> [CHALLENGE A]
In the fake news entry, who is said to have made the concept of fake news famous?

> [EXCERPT PROVIDED]
──────

Fake news (The Matrix Dictionary)
The concept of fake news has been made famous by the new president of the United States Donald Trump. In my article The Confabulation of Trump, and in the update Donald Trump I show how my concept of The Matrix Conspiracy is correct, especially when seen in connection with the election of Trump. In the updates I show it in connection with the influence of the anti-intellectual and anti-scientific movement, and the beginning of a new kind of fascism (see my Matrix Dictionary entries Anti-intellectualism and Anti-science and The Matrix Conspiracy Fascism).
Anti-intellectualism is hostility to and mistrust of intellect, intellectuals, and intellectualism commonly expressed as deprecation of education and philosophy, and the dismissal of art, literature, and science as impractical and even contemptible human pursuits.

──────

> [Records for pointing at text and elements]
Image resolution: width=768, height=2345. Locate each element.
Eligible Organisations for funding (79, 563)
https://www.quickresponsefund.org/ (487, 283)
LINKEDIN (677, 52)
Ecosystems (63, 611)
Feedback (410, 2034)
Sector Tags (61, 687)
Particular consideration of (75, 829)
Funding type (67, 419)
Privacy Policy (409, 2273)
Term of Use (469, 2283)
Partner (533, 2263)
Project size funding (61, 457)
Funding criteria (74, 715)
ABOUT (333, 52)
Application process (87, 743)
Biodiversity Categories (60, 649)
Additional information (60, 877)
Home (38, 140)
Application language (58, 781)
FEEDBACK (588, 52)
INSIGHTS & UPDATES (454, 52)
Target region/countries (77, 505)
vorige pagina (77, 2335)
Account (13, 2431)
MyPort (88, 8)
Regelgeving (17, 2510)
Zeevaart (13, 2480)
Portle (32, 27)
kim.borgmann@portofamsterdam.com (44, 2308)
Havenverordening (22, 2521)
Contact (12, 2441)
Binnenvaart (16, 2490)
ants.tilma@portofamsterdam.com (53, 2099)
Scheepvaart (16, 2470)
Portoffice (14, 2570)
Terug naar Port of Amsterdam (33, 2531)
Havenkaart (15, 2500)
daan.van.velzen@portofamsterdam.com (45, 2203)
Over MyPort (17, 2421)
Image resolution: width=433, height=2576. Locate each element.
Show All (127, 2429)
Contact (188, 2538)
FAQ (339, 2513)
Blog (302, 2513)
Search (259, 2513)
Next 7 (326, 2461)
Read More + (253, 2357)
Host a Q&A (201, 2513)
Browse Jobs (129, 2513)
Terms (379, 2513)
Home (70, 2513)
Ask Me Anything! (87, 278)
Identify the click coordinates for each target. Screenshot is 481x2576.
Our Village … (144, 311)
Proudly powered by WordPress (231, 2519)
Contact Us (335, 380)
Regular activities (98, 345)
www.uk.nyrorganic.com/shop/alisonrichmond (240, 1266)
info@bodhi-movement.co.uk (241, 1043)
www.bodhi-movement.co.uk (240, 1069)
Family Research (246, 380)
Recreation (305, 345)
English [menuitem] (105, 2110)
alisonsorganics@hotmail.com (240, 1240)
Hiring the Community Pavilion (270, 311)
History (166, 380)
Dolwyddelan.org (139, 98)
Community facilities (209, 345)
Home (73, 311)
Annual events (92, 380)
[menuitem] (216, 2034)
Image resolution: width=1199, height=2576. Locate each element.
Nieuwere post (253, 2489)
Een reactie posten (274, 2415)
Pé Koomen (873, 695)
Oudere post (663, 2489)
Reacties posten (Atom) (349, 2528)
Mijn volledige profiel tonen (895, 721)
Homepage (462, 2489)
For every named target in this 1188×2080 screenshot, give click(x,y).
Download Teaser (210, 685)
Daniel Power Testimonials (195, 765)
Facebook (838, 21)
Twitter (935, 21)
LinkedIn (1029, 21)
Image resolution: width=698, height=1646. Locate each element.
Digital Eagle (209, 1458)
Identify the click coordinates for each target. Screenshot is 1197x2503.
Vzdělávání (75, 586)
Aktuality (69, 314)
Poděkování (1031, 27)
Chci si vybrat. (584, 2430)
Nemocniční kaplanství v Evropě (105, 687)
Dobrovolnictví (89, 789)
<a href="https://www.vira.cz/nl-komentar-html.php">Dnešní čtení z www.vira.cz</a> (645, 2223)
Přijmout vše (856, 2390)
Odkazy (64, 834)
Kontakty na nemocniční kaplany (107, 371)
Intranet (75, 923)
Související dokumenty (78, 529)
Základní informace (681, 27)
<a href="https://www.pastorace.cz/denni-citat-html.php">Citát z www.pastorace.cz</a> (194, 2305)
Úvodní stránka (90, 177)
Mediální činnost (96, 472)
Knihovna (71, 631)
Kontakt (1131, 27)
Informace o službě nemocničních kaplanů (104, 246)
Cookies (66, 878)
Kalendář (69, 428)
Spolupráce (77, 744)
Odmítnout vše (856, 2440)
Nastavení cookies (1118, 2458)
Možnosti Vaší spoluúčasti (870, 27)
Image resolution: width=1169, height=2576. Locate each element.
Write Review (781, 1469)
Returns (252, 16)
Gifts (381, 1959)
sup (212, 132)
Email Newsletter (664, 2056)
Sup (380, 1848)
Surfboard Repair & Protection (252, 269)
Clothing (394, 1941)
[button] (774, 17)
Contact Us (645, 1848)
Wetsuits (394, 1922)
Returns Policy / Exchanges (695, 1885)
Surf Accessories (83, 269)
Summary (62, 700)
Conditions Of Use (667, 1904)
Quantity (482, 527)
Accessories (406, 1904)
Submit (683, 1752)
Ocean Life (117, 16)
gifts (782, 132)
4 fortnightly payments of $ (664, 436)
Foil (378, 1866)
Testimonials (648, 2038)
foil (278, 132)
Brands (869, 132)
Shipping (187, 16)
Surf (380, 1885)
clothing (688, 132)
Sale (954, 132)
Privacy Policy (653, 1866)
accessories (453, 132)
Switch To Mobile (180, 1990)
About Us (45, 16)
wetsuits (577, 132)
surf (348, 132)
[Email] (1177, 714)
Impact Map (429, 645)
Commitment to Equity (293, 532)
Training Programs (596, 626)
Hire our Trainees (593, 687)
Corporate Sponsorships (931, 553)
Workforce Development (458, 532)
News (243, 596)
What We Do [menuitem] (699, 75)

──────

> [CHALLENGE B]
Format the records as a numbered list, starting at their very first line and stopping after the line that contains "Portle (32, 27)". Leave out any blank lines.

> [CORRECT ANSWER A]
The new president of the United States, Donald Trump.

> [CORRECT ANSWER B]
1. Image resolution: width=768, height=2345. Locate each element.
2. Eligible Organisations for funding (79, 563)
3. https://www.quickresponsefund.org/ (487, 283)
4. LINKEDIN (677, 52)
5. Ecosystems (63, 611)
6. Feedback (410, 2034)
7. Sector Tags (61, 687)
8. Particular consideration of (75, 829)
9. Funding type (67, 419)
10. Privacy Policy (409, 2273)
11. Term of Use (469, 2283)
12. Partner (533, 2263)
13. Project size funding (61, 457)
14. Funding criteria (74, 715)
15. ABOUT (333, 52)
16. Application process (87, 743)
17. Biodiversity Categories (60, 649)
18. Additional information (60, 877)
19. Home (38, 140)
20. Application language (58, 781)
21. FEEDBACK (588, 52)
22. INSIGHTS & UPDATES (454, 52)
23. Target region/countries (77, 505)
24. vorige pagina (77, 2335)
25. Account (13, 2431)
26. MyPort (88, 8)
27. Regelgeving (17, 2510)
28. Zeevaart (13, 2480)
29. Portle (32, 27)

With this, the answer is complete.